Por outro lado, importa dizer que a fatura desta estabilidade será tanto menor quanto menos se procurar recriar as condições de um sistema dominado por geração síncrona e mais se tirar partido do potencial, incluindo do potencial de flexibilidade, das renováveis intermitentes e da eletrónica de potência.
O sistema elétrico não precisa necessariamente de centrais térmicas despacháveis, de nuclear para garantir o baseload, ou da inércia associada à massa girante da geração convencional. O que sistema elétrico precisa é de determinados ativos para prestar determinados serviços. Ativos e serviços que permitam controlo dinâmico de tensão, que permitam controlo de frequência (com rapidez crescente), que permitam gerir congestionamento de rede.

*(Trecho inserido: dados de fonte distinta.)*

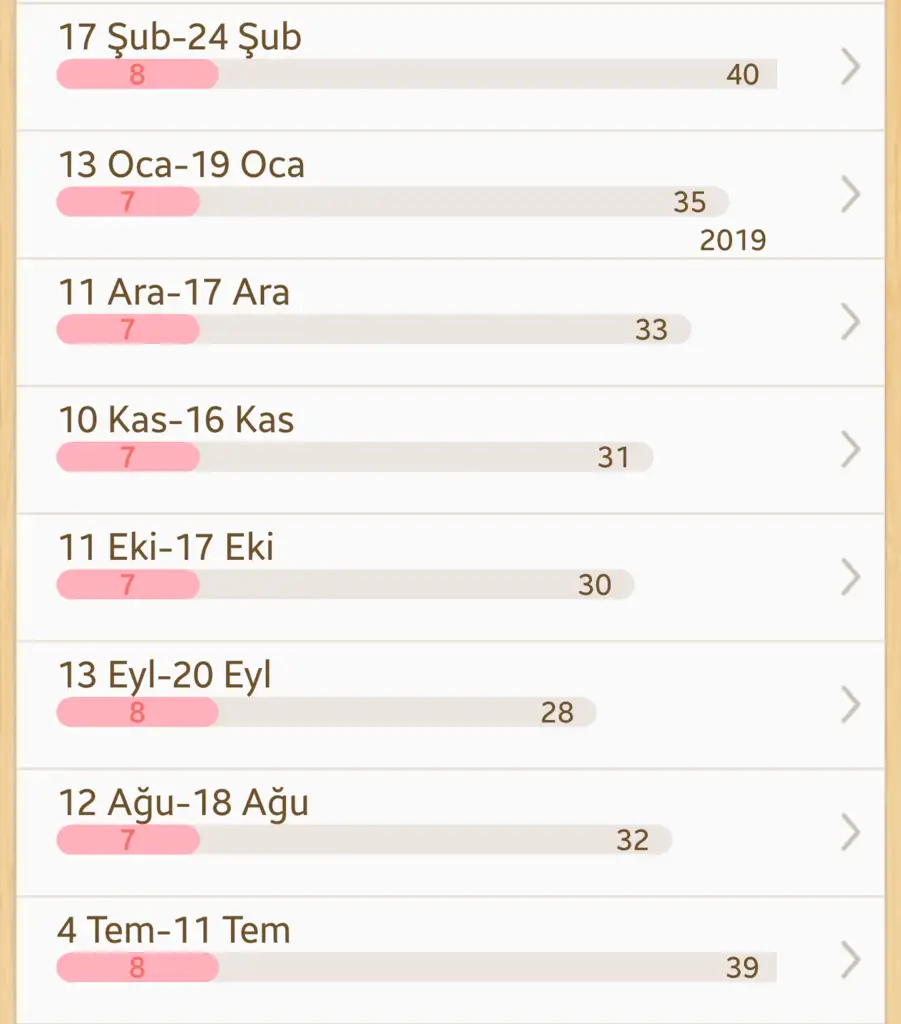Screen dimensions: 901x1024
Task: Open the 12 Ağu-18 Ağu row
Action: tap(450, 832)
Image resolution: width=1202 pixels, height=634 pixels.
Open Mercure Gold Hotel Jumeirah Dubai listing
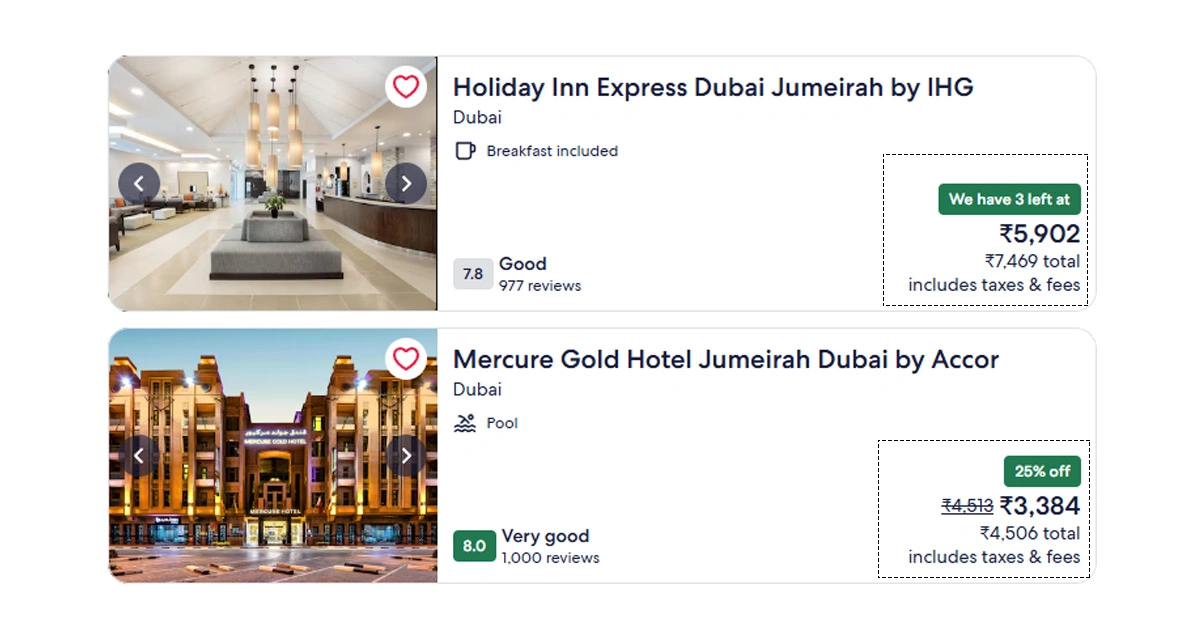(725, 360)
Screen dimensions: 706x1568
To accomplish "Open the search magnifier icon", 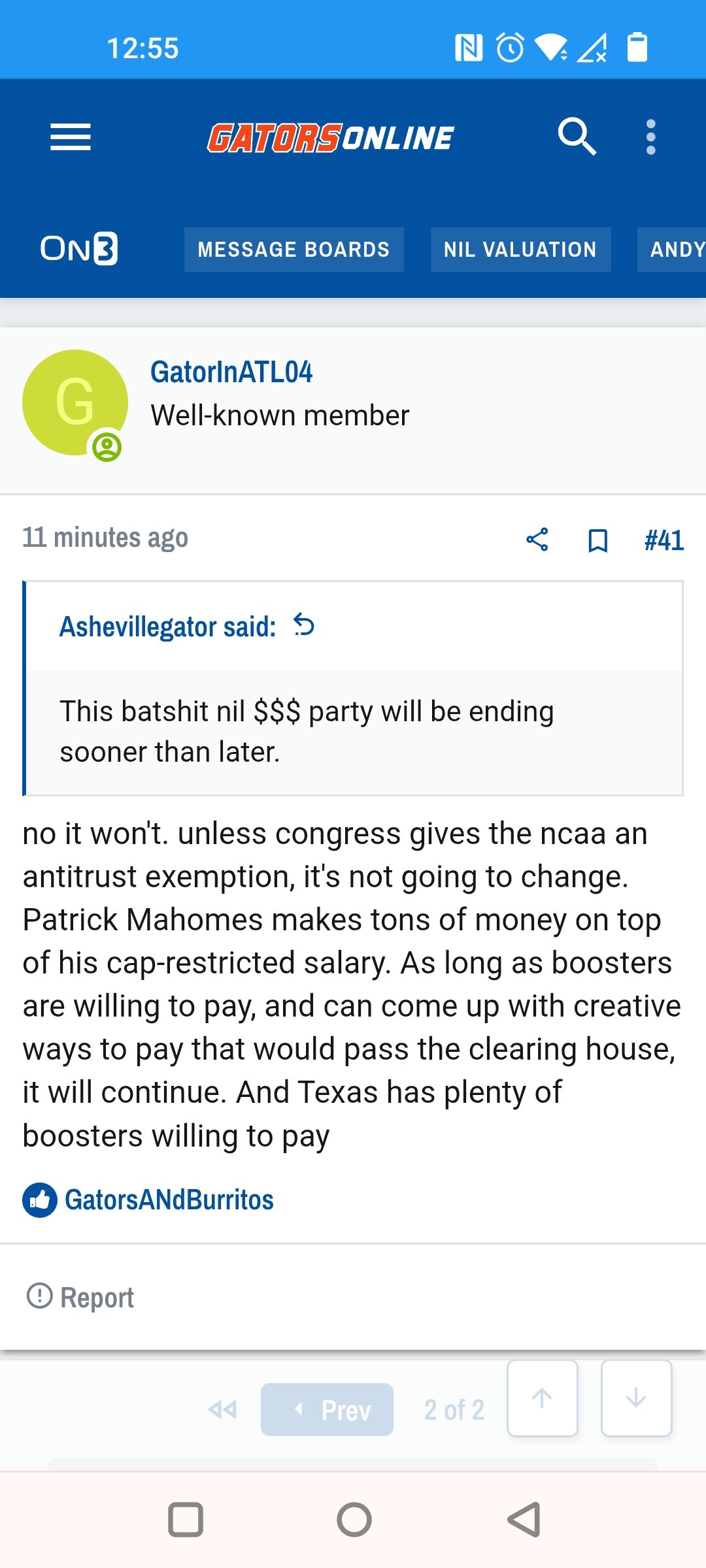I will (x=577, y=137).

Em suma: os ativos e serviços necessários para garantir que a rede elétrica pode operar dentro das margens regulamentares de segurança e fiabilidade.
Como estes serviços podem ser prestados por diferentes tecnologias, importa adotar mecanismos concorrenciais, que assegurem eficiência. Isto implica, entre outras coisas, desenhar e pôr em prática incentivos adequados – incentivos que penalizem a não prestação desses serviços, incentivos que premeiem e remunerem o investimento em ativos que prestem esses serviços.
Os reguladores têm aqui um papel determinante. Definidas, de forma transparente e escrutinável, as necessidades do sistema, os reguladores devem promover mercados de serviços de sistema, incluindo mercados de capacidade, que permitam que a Red Elétrica e a REN, de preferência de forma articulada, tenham os instrumentos necessários para garantir a estabilidade e segurança da operação.
Dito de outra forma: O papel do regulador não deve ser apenas o de moderar (no imediato) os custos para os utilizadores de rede que possam advir de investimento excessivo, mas também o de promover e dar os incentivos adequados para que o investimento que o sistema elétrico precisa para se transformar seja efetivamente feito. Deve ser, portanto, sobretudo uma colaboração, e não uma relação adversarial, em que o regulador assume exclusivamente a defesa dos interesses imediatos dos consumidores. A modernização (necessária) do sistema deve assentar neste pressuposto colaborativo e transparente.
Em 2019, o país precisava de MW de solar. Os leilões – que nunca são perfeitos e podem sempre ser melhorados -, foram o instrumento escolhido para atribuir acesso a um recurso público escasso (a rede), procurando que esses MW maximizassem o ganho para o consumidor. Hoje, o contexto financeiro e elétrico mudou, as necessidades são outras, e esse modelo está esgotado e deve ser revisto.
Hoje, o sistema precisa de rapidez no controlo de frequência, precisa de controlar de forma dinâmica a tensão, precisa de armazenamento, precisa de diferentes formas de flexibilidade. Transformemos essas necessidades em leilões que procurem e remunerem o investimento nos ativos que satisfaçam essas necessidades; façamo-lo de forma transparente e concorrencial – e que ganhe o melhor. Este é o único “estudo de custos totais para o sistema” de que precisamos, porque leilões competitivos, devidamente desenhados para procurar certos ativos e certos serviços, são a única forma de assegurar que o futuro se constrói com estabilidade, com segurança e ao custo (total do sistema) mais baixo.